------ RECORDS SUPPLIED

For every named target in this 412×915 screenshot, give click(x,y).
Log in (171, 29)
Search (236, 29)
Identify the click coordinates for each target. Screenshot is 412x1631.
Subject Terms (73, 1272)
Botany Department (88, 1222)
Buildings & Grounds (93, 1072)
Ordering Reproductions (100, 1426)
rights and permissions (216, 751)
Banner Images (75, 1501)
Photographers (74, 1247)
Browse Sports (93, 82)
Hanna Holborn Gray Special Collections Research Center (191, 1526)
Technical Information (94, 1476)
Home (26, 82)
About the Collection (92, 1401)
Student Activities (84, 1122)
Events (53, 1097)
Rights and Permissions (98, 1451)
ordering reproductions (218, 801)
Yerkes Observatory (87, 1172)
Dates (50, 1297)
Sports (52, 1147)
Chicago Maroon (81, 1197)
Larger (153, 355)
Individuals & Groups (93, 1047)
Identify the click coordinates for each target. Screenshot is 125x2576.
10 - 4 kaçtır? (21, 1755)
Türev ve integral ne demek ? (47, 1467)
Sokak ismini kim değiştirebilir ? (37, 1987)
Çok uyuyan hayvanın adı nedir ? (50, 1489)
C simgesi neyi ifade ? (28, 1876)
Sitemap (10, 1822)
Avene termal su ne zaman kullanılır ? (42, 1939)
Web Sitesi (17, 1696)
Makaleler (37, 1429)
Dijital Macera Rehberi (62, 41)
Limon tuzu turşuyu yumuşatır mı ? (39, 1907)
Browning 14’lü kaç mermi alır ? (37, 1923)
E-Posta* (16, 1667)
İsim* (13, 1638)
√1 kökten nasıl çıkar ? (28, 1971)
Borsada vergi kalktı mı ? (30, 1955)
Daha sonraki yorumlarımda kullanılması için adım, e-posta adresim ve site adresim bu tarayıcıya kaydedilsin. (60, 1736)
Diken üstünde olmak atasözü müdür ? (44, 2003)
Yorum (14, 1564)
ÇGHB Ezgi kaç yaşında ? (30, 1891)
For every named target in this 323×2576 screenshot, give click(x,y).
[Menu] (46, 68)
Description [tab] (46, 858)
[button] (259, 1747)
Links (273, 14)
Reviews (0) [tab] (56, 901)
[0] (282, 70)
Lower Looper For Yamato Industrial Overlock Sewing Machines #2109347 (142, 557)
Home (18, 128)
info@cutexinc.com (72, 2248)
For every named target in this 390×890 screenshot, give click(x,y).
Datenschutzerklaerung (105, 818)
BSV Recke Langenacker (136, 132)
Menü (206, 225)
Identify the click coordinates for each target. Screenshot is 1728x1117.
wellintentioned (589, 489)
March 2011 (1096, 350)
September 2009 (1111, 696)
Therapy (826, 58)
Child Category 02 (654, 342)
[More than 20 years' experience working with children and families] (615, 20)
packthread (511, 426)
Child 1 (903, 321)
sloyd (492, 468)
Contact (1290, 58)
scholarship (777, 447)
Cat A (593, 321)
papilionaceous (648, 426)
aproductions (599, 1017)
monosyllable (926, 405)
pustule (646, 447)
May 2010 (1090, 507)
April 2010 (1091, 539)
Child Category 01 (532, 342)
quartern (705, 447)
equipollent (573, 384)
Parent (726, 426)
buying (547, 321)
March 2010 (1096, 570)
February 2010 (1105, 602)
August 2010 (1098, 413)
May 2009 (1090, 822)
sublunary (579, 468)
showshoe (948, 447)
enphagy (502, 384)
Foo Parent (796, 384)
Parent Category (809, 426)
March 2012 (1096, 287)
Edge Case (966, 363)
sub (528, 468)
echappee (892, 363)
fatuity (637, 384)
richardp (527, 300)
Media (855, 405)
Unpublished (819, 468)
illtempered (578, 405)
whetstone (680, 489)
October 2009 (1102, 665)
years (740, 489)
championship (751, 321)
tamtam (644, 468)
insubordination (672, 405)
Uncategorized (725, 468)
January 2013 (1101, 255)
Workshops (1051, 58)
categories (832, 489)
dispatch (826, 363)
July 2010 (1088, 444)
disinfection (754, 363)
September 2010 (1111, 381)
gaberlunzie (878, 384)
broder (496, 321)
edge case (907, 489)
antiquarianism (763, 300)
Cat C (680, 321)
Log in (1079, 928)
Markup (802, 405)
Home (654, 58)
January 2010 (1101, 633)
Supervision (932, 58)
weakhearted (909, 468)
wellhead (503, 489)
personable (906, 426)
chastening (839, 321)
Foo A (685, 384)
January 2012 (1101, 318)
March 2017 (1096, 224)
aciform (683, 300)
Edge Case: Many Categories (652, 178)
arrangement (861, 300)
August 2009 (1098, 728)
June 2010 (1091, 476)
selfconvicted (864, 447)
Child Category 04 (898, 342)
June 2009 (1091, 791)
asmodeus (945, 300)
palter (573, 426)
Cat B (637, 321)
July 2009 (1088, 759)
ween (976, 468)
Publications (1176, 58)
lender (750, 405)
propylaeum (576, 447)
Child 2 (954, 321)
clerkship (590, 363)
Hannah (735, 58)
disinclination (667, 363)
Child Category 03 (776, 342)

------------

• EXERCISE:
Copy every record verbatim.

• ANSWER SPACE:
For every named target in this 412×915 screenshot, give click(x,y).
Log in (171, 29)
Search (236, 29)
Identify the click coordinates for each target. Screenshot is 412x1631.
Subject Terms (73, 1272)
Botany Department (88, 1222)
Buildings & Grounds (93, 1072)
Ordering Reproductions (100, 1426)
rights and permissions (216, 751)
Banner Images (75, 1501)
Photographers (74, 1247)
Browse Sports (93, 82)
Hanna Holborn Gray Special Collections Research Center (191, 1526)
Technical Information (94, 1476)
Home (26, 82)
About the Collection (92, 1401)
Student Activities (84, 1122)
Events (53, 1097)
Rights and Permissions (98, 1451)
ordering reproductions (218, 801)
Yerkes Observatory (87, 1172)
Dates (50, 1297)
Sports (52, 1147)
Chicago Maroon (81, 1197)
Larger (153, 355)
Individuals & Groups (93, 1047)
Identify the click coordinates for each target. Screenshot is 125x2576.
10 - 4 kaçtır? (21, 1755)
Türev ve integral ne demek ? (47, 1467)
Sokak ismini kim değiştirebilir ? (37, 1987)
Çok uyuyan hayvanın adı nedir ? (50, 1489)
C simgesi neyi ifade ? (28, 1876)
Sitemap (10, 1822)
Avene termal su ne zaman kullanılır ? (42, 1939)
Web Sitesi (17, 1696)
Makaleler (37, 1429)
Dijital Macera Rehberi (62, 41)
Limon tuzu turşuyu yumuşatır mı ? (39, 1907)
Browning 14’lü kaç mermi alır ? (37, 1923)
E-Posta* (16, 1667)
İsim* (13, 1638)
√1 kökten nasıl çıkar ? (28, 1971)
Borsada vergi kalktı mı ? (30, 1955)
Daha sonraki yorumlarımda kullanılması için adım, e-posta adresim ve site adresim bu tarayıcıya kaydedilsin. (60, 1736)
Diken üstünde olmak atasözü müdür ? (44, 2003)
Yorum (14, 1564)
ÇGHB Ezgi kaç yaşında ? (30, 1891)
For every named target in this 323×2576 screenshot, give click(x,y).
[Menu] (46, 68)
Description [tab] (46, 858)
[button] (259, 1747)
Links (273, 14)
Reviews (0) [tab] (56, 901)
[0] (282, 70)
Lower Looper For Yamato Industrial Overlock Sewing Machines #2109347 (142, 557)
Home (18, 128)
info@cutexinc.com (72, 2248)
For every named target in this 390×890 screenshot, give click(x,y).
Datenschutzerklaerung (105, 818)
BSV Recke Langenacker (136, 132)
Menü (206, 225)
Identify the click coordinates for each target. Screenshot is 1728x1117.
wellintentioned (589, 489)
March 2011 (1096, 350)
September 2009 (1111, 696)
Therapy (826, 58)
Child Category 02 (654, 342)
[More than 20 years' experience working with children and families] (615, 20)
packthread (511, 426)
Child 1 (903, 321)
sloyd (492, 468)
Contact (1290, 58)
scholarship (777, 447)
Cat A (593, 321)
papilionaceous (648, 426)
aproductions (599, 1017)
monosyllable (926, 405)
pustule (646, 447)
May 2010 (1090, 507)
April 2010 (1091, 539)
Child Category 01 (532, 342)
quartern (705, 447)
equipollent (573, 384)
Parent (726, 426)
buying (547, 321)
March 2010 (1096, 570)
February 2010 (1105, 602)
August 2010 (1098, 413)
May 2009 (1090, 822)
sublunary (579, 468)
showshoe (948, 447)
enphagy (502, 384)
Foo Parent (796, 384)
Parent Category (809, 426)
March 2012 (1096, 287)
Edge Case (966, 363)
sub (528, 468)
echappee (892, 363)
fatuity (637, 384)
richardp (527, 300)
Media (855, 405)
Unpublished (819, 468)
illtempered (578, 405)
whetstone (680, 489)
October 2009 (1102, 665)
years (740, 489)
championship (751, 321)
tamtam (644, 468)
insubordination (672, 405)
Uncategorized (725, 468)
January 2013 (1101, 255)
Workshops (1051, 58)
categories (832, 489)
dispatch (826, 363)
July 2010 (1088, 444)
disinfection (754, 363)
September 2010 (1111, 381)
gaberlunzie (878, 384)
broder (496, 321)
edge case (907, 489)
antiquarianism (763, 300)
Cat C (680, 321)
Log in (1079, 928)
Markup (802, 405)
Home (654, 58)
January 2010 (1101, 633)
Supervision (932, 58)
weakhearted (909, 468)
wellhead (503, 489)
personable (906, 426)
chastening (839, 321)
Foo A (685, 384)
January 2012 (1101, 318)
March 2017 (1096, 224)
aciform (683, 300)
Edge Case: Many Categories (652, 178)
arrangement (861, 300)
August 2009 (1098, 728)
June 2010 (1091, 476)
selfconvicted (864, 447)
Child Category 04 (898, 342)
June 2009 (1091, 791)
asmodeus (945, 300)
palter (573, 426)
Cat B (637, 321)
July 2009 (1088, 759)
ween (976, 468)
Publications (1176, 58)
lender (750, 405)
propylaeum (576, 447)
Child 2 (954, 321)
clerkship (590, 363)
Hannah (735, 58)
disinclination (667, 363)
Child Category 03 (776, 342)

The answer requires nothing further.